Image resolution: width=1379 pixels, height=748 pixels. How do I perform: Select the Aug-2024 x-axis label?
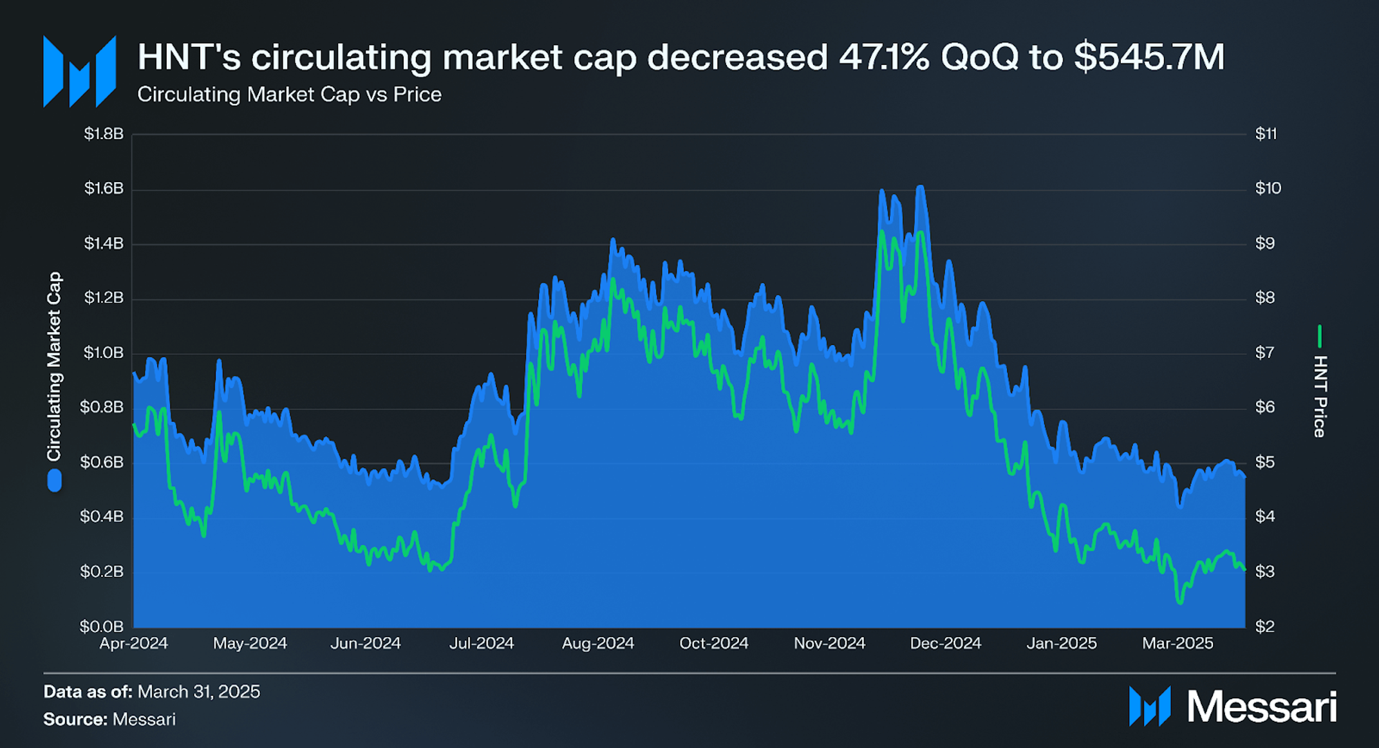598,643
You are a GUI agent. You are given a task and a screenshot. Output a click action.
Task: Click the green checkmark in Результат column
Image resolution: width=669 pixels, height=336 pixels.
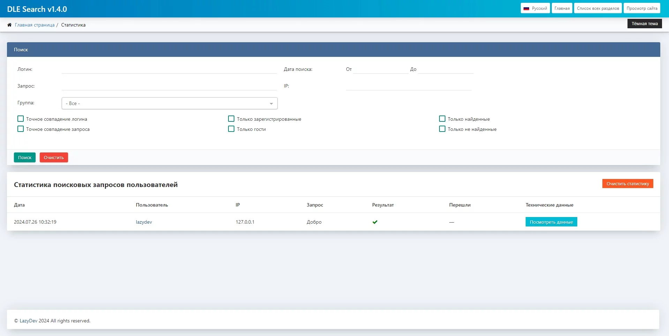coord(375,222)
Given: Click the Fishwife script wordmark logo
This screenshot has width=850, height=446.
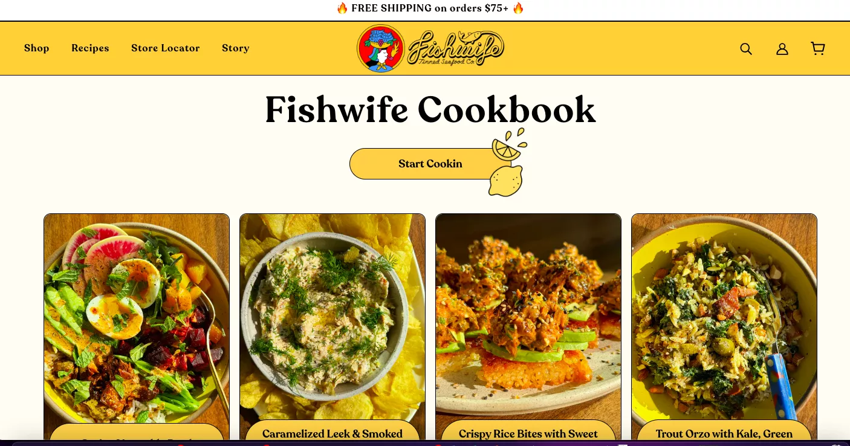Looking at the screenshot, I should (x=455, y=48).
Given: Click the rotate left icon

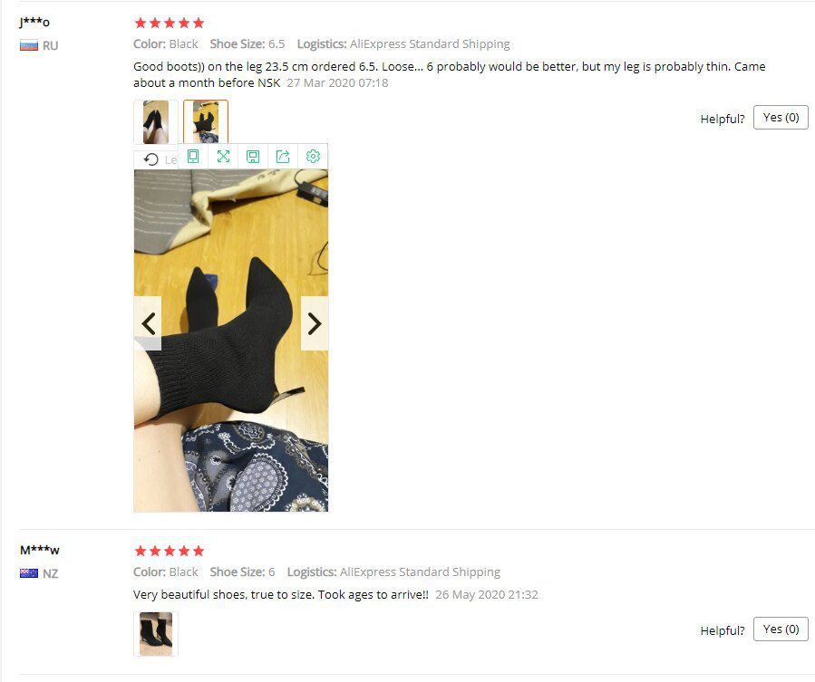Looking at the screenshot, I should (151, 159).
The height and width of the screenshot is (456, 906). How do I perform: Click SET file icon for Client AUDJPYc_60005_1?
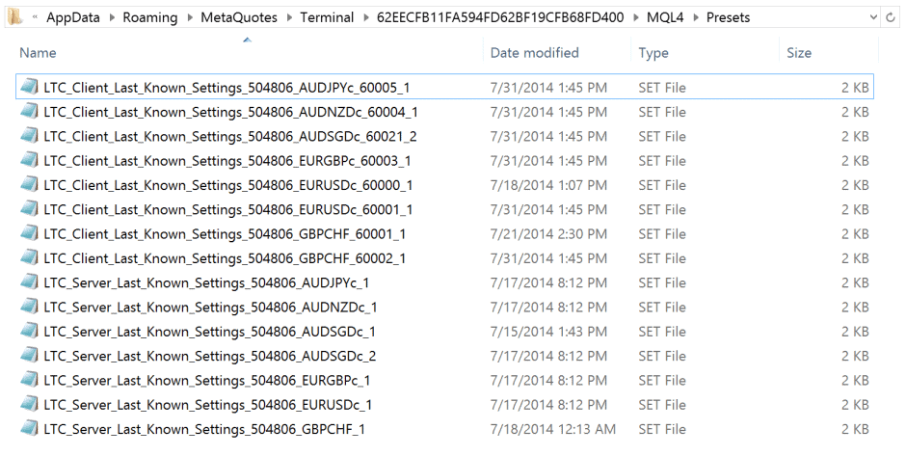pyautogui.click(x=30, y=88)
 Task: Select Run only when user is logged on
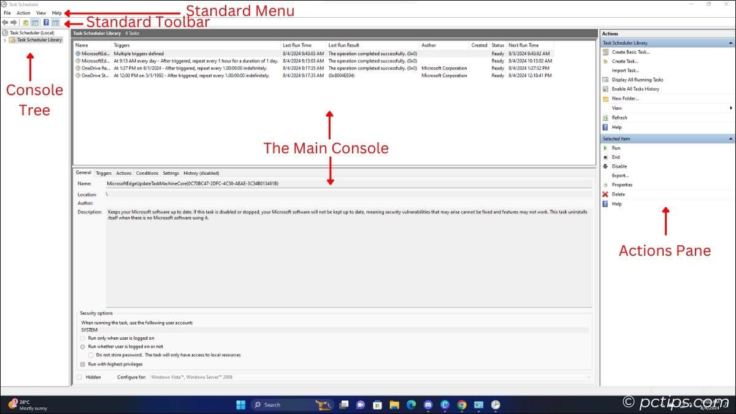[82, 338]
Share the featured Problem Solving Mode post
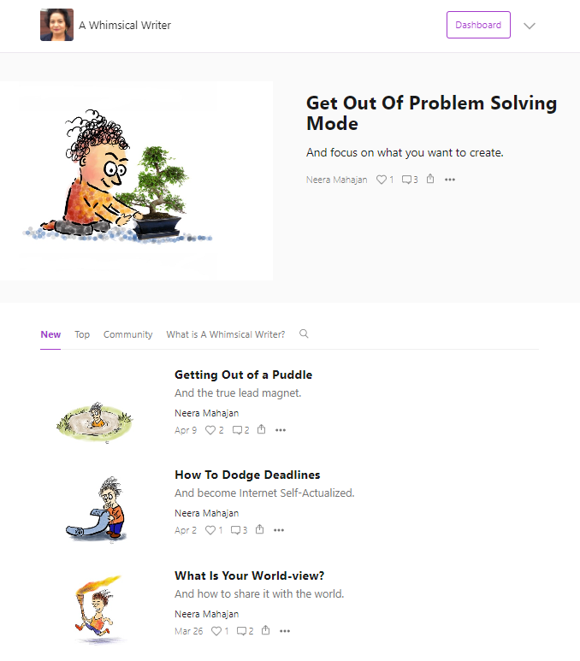Viewport: 580px width, 661px height. (429, 179)

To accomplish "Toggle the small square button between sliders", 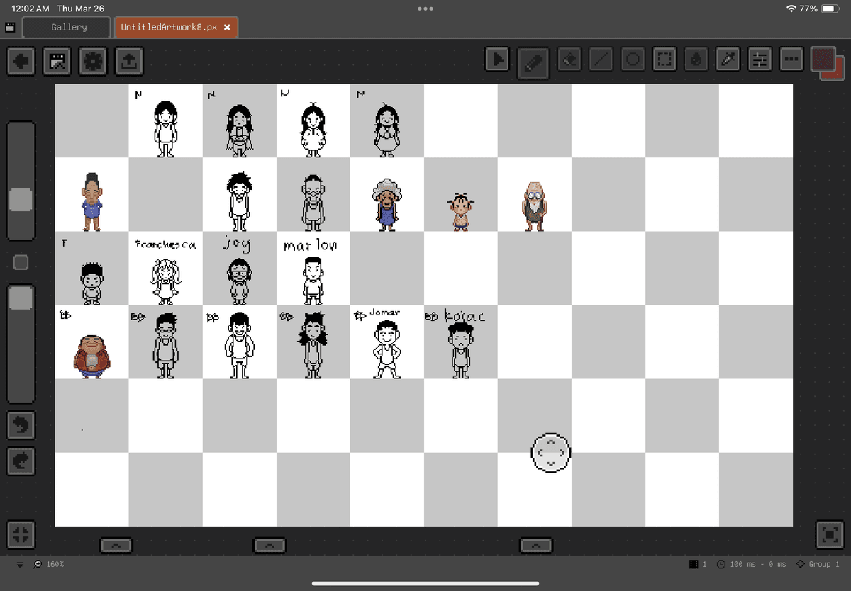I will click(21, 262).
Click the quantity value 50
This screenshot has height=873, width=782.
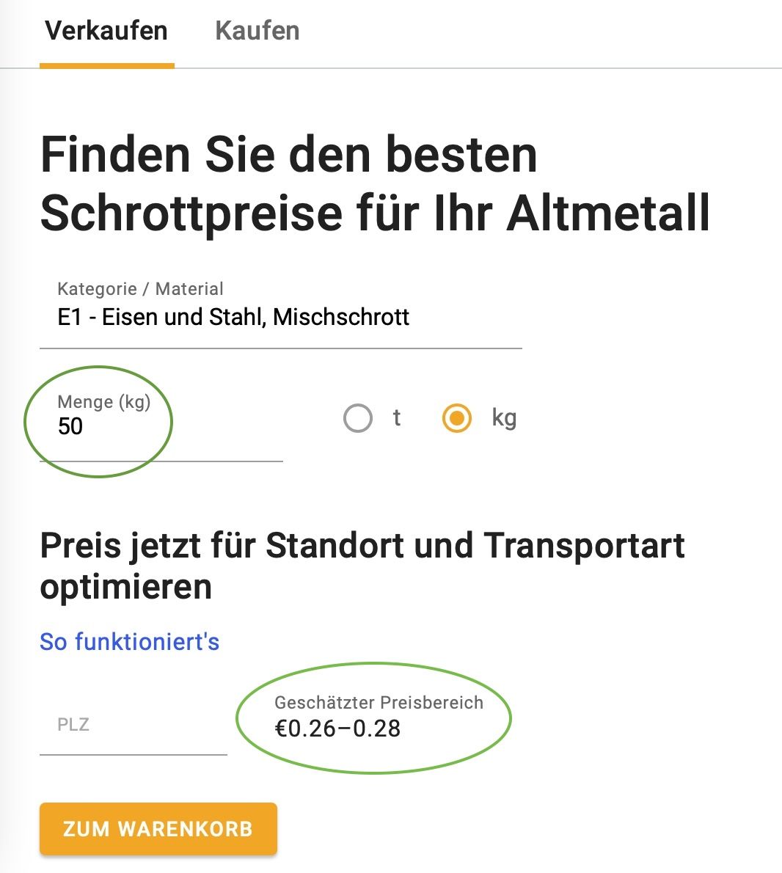(70, 426)
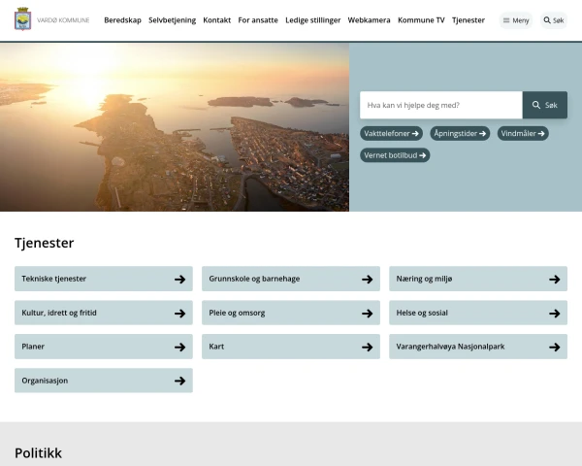
Task: Open Webkamera from the navigation bar
Action: pos(369,20)
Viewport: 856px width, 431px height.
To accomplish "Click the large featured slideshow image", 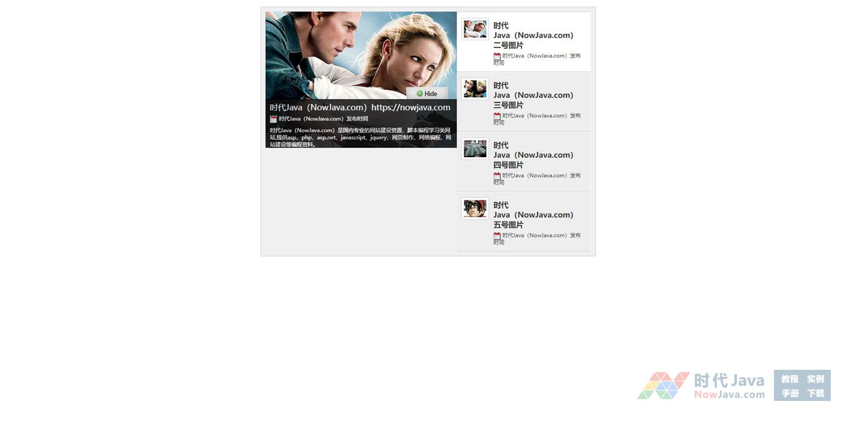I will [x=360, y=54].
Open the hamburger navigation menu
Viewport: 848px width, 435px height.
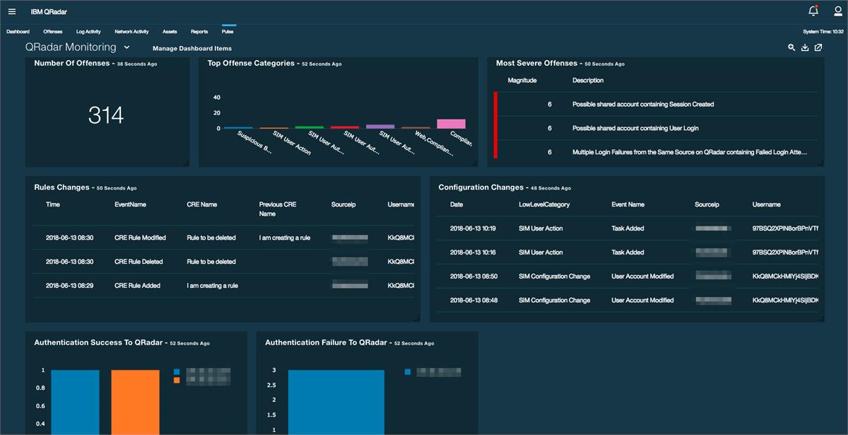pos(11,11)
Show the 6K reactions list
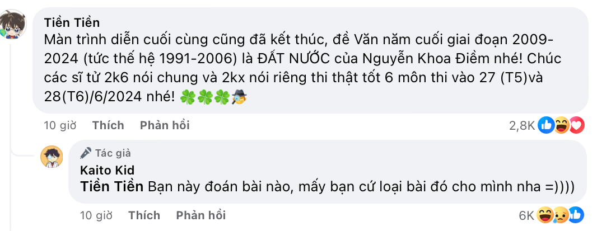The image size is (597, 231). click(x=527, y=216)
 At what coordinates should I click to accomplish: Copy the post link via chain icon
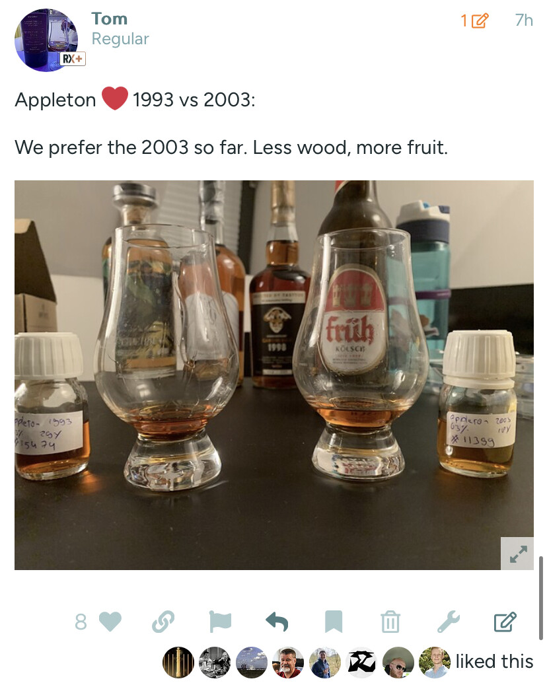[x=163, y=622]
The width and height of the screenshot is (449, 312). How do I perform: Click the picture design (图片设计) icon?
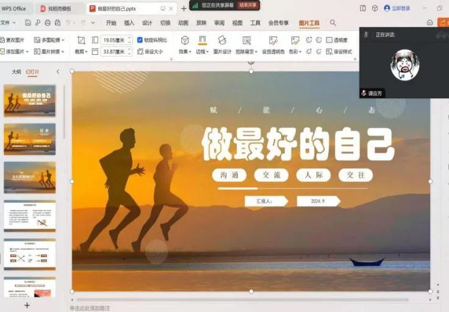coord(222,41)
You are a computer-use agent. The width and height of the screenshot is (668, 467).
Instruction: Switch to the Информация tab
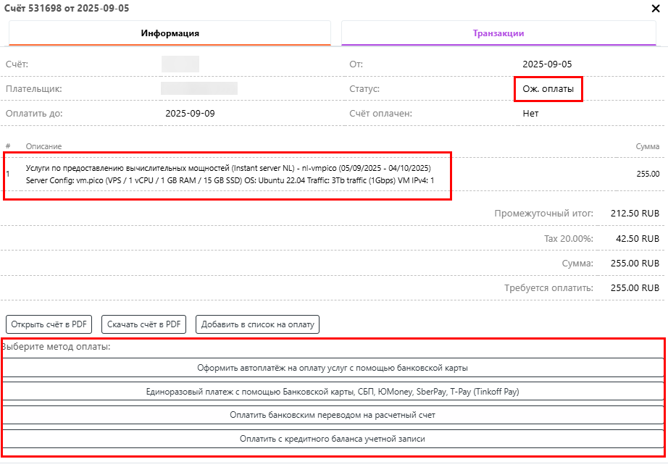(x=170, y=33)
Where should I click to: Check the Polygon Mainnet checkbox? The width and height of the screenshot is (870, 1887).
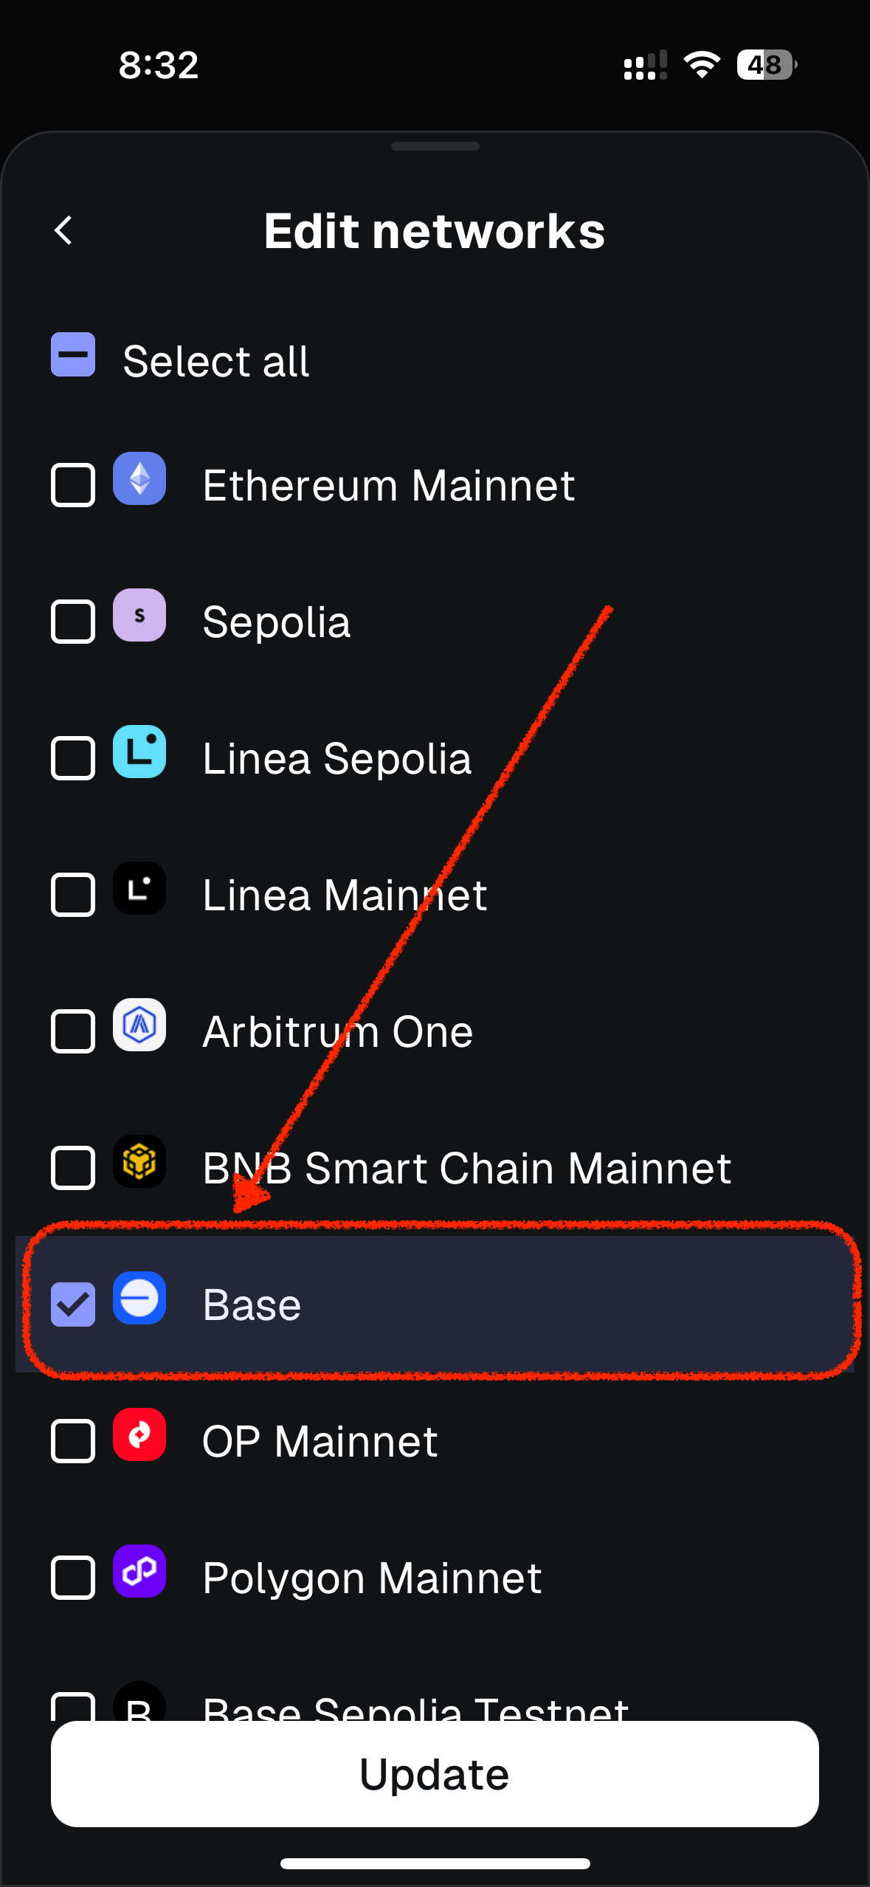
= = = =
EXERCISE DESCRIPTION: From the entries, report every line in which the string "agent" occurs.

WRITTEN ANSWER:
You are a GUI agent. You are given a task and a screenshot. Output a click action.
You are a computer-use agent. The width and height of the screenshot is (668, 467).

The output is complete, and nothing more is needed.